Because the fracture is close to the knee joint, the restoration of the knee ROM and the function of the knee joint are negatively affected [25]. In our study, we propose that on the one hand, fracture injuries occurred due to the destruction of soft tissue, while on the other hand, the femoral quadriceps muscle and the knee joint capsule were heavily damaged due to direct open reduction and internal fixation surgery. These muscles and joint capsules are the biological basis for knee function recovery. These events undoubtedly impair the function of the knee joint. Therefore, we checked the function of the knee joint after the fracture was properly fixed, and manipulation release procedures were performed for patients with poor joint movement (bent less than 110°). For the three patients who still had unsatisfactory results for joint movement, quadriceps and joint capsule release surgery was performed until the joint flexion and extension function were significantly improved. After the operation, quadriceps muscle strength training and knee flexion and extension exercises were emphasized. Eventually, at the final follow-up, all patients had a satisfactory range of movement of the knee.

Relative to other modalities of fixation, RIN surgery is associated with early patient mobilization, high rates of fracture union and low rates of intra-operative complications [26]. In our study, except for one patient who underwent bone graft surgery after 5 months of revision surgery, all other fractures eventually healed, no metalwork failure occurred, and better knee joint function was achieved.

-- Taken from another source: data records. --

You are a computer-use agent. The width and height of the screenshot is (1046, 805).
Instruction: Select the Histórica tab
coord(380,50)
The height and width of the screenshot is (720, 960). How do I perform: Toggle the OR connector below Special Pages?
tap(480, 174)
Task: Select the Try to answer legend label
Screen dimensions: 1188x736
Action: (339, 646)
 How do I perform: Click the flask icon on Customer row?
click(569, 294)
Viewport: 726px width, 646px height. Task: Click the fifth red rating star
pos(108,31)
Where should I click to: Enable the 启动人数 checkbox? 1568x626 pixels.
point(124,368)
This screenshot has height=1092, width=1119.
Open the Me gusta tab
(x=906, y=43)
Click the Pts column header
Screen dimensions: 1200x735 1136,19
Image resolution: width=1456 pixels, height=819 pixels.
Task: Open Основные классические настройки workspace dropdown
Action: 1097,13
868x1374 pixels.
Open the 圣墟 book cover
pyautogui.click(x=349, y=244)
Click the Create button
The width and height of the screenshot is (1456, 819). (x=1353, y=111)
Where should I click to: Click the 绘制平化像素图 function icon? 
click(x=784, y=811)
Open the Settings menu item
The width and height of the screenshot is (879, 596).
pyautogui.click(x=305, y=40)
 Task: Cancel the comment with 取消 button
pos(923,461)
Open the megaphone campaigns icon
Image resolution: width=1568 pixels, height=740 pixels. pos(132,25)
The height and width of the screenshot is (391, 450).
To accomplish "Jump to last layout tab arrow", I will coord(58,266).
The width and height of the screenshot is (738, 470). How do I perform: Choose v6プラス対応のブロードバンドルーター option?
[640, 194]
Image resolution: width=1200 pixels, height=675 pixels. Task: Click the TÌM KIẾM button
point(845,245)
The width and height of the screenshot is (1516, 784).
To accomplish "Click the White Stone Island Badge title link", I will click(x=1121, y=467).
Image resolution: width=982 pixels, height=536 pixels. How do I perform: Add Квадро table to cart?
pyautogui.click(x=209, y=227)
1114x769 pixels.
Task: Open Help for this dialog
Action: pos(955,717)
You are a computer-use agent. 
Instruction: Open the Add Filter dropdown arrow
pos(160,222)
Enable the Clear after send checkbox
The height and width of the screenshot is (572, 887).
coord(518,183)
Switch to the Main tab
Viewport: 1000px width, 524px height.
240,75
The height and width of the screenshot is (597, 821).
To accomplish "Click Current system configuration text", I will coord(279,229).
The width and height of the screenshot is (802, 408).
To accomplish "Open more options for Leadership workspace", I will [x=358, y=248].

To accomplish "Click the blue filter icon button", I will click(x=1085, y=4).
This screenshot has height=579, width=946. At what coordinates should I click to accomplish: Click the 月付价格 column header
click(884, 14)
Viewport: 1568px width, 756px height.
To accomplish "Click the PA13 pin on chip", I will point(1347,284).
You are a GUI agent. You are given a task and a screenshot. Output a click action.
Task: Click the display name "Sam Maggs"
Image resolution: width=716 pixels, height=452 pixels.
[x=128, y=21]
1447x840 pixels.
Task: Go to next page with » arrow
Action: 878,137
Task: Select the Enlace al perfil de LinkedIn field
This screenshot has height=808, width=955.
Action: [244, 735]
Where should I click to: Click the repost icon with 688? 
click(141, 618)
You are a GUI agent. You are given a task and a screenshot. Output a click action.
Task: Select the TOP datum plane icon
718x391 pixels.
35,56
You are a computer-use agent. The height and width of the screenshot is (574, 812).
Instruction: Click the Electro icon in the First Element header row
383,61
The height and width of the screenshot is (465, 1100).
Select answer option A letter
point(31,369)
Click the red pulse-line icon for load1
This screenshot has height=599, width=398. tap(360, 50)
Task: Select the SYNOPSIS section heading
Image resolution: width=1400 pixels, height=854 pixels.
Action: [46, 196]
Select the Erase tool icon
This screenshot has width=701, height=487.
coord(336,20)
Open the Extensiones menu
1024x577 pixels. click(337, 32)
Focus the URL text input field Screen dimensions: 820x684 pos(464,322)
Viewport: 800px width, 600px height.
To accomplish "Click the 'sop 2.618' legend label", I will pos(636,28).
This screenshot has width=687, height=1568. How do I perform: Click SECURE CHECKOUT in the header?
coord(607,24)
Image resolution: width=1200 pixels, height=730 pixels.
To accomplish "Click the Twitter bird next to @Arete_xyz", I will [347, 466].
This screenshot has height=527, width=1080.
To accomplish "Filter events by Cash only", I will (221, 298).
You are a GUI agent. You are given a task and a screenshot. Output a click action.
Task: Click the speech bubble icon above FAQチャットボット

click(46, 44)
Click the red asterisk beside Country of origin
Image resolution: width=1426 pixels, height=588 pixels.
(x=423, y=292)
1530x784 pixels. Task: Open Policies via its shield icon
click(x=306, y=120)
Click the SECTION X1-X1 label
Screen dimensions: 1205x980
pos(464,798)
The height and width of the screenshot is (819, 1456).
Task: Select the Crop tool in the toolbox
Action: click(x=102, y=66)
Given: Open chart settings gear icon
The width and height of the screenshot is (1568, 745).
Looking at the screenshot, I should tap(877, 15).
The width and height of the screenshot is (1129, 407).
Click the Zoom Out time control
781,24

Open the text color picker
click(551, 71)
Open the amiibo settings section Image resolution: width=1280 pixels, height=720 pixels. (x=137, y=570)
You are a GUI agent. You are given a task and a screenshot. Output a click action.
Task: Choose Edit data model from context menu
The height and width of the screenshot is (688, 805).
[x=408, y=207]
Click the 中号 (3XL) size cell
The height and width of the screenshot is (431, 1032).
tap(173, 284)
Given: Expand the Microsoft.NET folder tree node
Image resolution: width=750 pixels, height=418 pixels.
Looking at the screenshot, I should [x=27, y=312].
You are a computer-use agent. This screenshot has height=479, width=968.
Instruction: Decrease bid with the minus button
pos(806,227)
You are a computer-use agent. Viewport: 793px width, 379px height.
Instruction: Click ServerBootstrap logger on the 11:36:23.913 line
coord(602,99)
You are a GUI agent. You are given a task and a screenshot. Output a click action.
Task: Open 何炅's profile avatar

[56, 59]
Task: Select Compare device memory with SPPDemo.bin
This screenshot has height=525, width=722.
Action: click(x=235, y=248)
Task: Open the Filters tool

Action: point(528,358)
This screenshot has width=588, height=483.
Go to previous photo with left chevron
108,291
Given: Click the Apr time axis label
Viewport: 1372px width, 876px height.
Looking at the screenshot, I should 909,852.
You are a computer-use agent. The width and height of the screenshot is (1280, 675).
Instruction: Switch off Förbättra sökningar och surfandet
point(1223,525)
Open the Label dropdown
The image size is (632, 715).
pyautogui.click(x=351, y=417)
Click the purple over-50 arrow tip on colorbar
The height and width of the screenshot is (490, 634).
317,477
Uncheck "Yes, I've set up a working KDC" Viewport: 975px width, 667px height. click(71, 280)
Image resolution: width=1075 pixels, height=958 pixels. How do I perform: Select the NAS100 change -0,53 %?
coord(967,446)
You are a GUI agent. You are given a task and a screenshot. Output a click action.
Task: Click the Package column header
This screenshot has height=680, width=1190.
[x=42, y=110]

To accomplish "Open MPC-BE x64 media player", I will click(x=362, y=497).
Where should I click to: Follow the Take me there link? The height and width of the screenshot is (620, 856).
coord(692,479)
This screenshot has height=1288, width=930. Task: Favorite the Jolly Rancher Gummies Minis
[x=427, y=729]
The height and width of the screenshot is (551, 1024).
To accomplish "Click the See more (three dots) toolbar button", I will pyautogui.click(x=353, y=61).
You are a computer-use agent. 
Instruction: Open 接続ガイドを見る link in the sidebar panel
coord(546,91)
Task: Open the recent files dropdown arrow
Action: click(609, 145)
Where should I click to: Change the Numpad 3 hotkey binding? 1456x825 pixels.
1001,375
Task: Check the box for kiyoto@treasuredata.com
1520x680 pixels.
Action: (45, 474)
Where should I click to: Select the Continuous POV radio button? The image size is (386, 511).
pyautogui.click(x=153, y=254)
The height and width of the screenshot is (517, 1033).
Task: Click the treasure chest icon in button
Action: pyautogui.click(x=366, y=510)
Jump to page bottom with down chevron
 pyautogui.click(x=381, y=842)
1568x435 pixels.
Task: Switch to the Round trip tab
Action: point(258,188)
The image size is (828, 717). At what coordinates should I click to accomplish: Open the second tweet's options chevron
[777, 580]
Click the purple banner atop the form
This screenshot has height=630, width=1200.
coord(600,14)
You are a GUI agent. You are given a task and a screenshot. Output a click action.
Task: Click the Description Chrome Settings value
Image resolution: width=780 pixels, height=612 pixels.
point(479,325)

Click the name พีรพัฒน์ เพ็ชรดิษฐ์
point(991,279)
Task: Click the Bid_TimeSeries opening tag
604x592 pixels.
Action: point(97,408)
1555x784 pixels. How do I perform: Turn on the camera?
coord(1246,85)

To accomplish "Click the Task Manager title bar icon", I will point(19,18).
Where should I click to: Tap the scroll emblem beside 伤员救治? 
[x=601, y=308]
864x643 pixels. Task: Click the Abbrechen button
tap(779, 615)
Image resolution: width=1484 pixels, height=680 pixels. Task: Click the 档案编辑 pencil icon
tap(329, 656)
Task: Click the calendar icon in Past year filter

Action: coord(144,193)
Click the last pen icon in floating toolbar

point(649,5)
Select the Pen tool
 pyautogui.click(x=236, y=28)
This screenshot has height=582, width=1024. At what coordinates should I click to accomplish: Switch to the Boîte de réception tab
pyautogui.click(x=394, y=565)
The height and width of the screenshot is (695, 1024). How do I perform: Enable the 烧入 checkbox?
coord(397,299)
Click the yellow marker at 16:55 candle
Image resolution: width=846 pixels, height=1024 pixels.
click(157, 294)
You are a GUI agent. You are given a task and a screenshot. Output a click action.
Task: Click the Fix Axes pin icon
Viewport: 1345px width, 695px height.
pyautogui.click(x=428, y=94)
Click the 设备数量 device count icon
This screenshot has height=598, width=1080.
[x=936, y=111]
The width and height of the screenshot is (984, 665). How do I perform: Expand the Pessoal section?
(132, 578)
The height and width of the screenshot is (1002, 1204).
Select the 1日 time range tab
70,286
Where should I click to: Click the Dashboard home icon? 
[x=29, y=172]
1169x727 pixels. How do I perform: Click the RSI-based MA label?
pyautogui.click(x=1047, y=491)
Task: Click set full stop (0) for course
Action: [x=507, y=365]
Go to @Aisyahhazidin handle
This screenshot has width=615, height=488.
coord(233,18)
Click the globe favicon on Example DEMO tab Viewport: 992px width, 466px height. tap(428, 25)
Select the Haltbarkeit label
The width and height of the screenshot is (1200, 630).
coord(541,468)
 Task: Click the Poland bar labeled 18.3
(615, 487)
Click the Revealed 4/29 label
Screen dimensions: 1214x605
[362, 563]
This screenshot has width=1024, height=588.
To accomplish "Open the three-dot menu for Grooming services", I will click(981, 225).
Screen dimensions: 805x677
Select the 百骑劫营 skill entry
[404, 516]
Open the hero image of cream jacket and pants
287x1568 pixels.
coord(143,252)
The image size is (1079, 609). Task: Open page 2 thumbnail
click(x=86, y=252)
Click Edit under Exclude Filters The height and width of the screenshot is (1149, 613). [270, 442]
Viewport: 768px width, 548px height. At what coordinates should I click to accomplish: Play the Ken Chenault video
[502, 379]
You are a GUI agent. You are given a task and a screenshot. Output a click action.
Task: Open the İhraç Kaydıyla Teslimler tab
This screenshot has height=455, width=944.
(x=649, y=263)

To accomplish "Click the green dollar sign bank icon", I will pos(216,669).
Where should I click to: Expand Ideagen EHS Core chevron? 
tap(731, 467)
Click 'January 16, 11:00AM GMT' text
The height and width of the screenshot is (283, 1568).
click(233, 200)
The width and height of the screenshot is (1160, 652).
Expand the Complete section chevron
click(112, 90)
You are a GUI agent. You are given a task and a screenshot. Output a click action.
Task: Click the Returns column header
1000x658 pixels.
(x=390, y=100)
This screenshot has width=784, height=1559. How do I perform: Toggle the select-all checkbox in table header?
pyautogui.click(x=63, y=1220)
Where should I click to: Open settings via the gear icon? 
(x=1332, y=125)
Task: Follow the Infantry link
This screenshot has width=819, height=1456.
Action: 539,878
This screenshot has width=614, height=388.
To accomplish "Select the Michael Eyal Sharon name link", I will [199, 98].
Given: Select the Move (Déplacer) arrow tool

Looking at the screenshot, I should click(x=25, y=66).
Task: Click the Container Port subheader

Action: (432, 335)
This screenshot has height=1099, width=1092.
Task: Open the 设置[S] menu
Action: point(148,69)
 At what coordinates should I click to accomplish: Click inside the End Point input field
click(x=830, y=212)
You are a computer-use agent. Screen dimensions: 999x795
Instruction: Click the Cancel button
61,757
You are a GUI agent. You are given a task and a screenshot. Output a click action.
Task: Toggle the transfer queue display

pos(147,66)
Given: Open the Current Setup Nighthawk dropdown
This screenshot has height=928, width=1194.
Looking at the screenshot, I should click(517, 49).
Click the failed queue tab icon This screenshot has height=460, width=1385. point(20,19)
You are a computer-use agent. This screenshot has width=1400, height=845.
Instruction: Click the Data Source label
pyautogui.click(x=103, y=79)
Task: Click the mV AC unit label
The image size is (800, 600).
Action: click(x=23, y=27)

The use of intramedullary nails during revision effectively reduced the risk of refracture and implant failure. First, intramedullary nails have biomechanical advantages due to their proximity to the axis of the femur, which reduces the possibility of plate failure. Second, nail fixation has biological advantages due to the minimal damage caused to the fracture site. Finally, reaming of the intramedullary canal can stimulate the blood supply, thus promoting fracture healing.

As a result, we propose that RIN revision surgery is a demanding salvage technique for some distal femoral fractures.

Limitations of the study

The current research has some limitations. First, this is a retrospective study. Second, the sample size was small, and the follow-up time was relatively short. Third, our study did not have a control group. However, this is a preliminary report, and we will continue this study with a larger sample size and a longer follow-up time to make our data more meaningful.

Conclusion

The failure of distal femoral fractures after surgery is a challenge for orthopaedists. We believe that the use of RINs and bone grafting techniques can promote fracture healing and restore good functional activities.